> **What you should do**:
Set out every text line of the material below as a Markdown table with two columns, Row and Line, numbering rows in order and skipping blank lines. Omit the pictures.

· · · · ·

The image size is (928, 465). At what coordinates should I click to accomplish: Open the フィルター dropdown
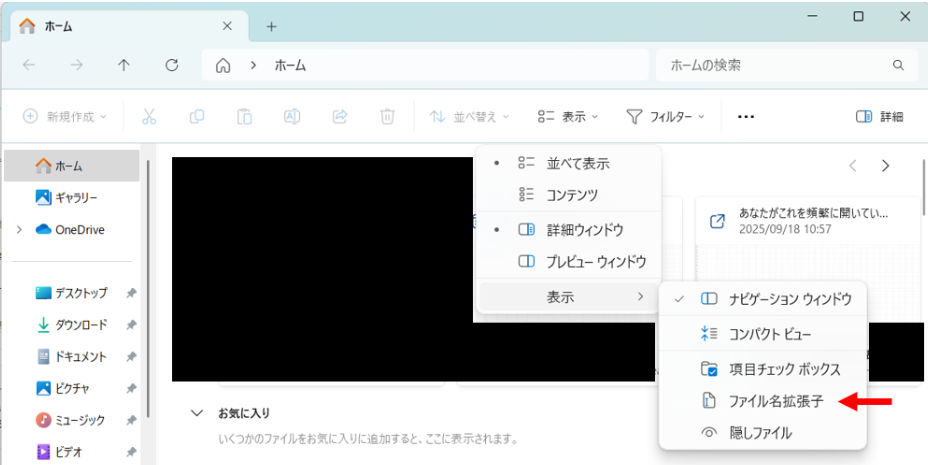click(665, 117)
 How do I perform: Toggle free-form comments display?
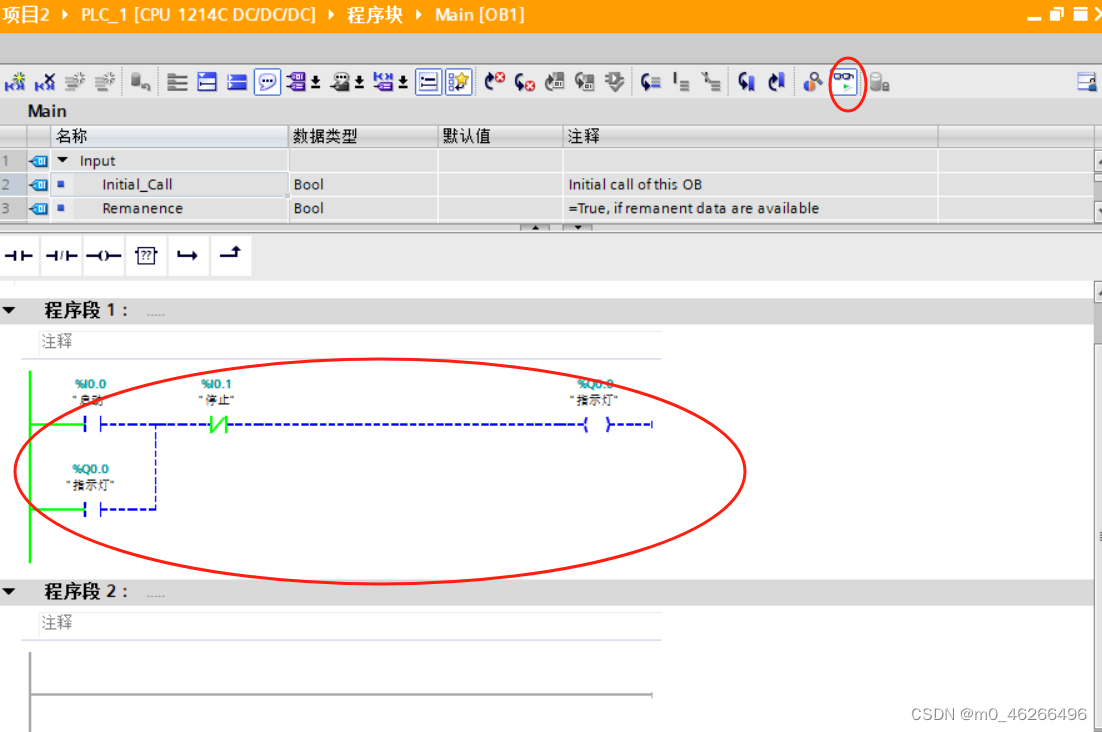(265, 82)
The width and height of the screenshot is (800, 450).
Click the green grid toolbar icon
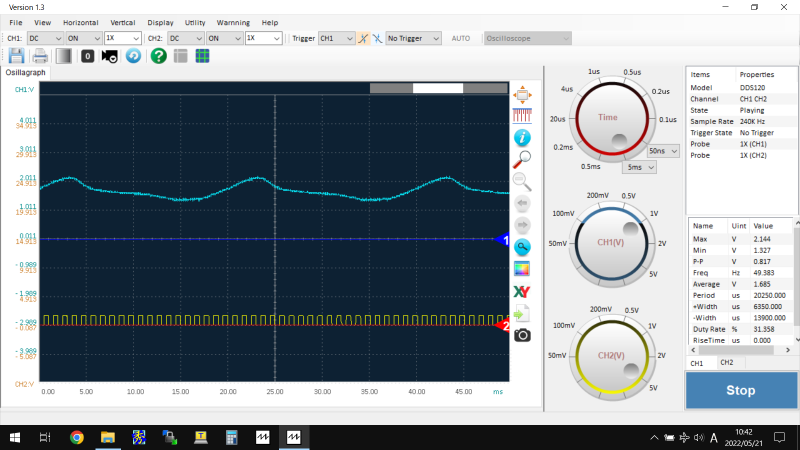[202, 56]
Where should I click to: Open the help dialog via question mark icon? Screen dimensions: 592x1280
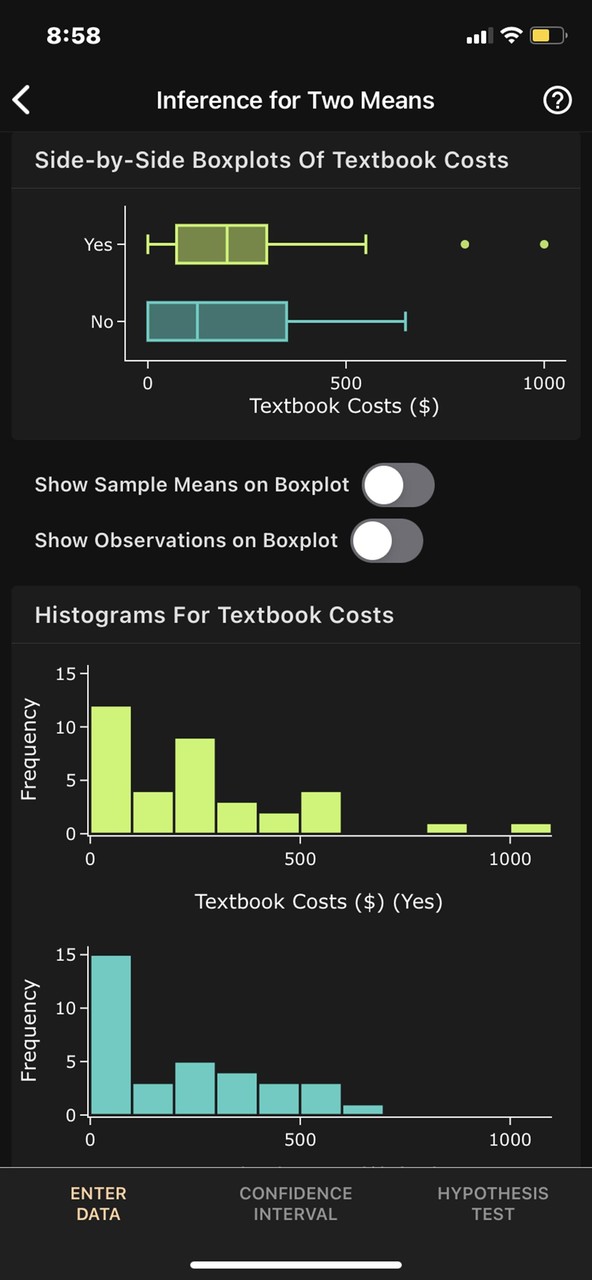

· · · · ·

> **Response to this task**:
| Row | Line |
|---|---|
| 1 | The image size is (928, 465). At what coordinates should I click to accomplish: Open the フィルター dropdown |
| 2 | click(665, 117) |
| 3 |  How do I perform: Toggle free-form comments display? |
| 4 | (265, 82) |
| 5 | The width and height of the screenshot is (800, 450). |
| 6 | Click the green grid toolbar icon |
| 7 | [202, 56] |
| 8 | Where should I click to: Open the help dialog via question mark icon? Screen dimensions: 592x1280 |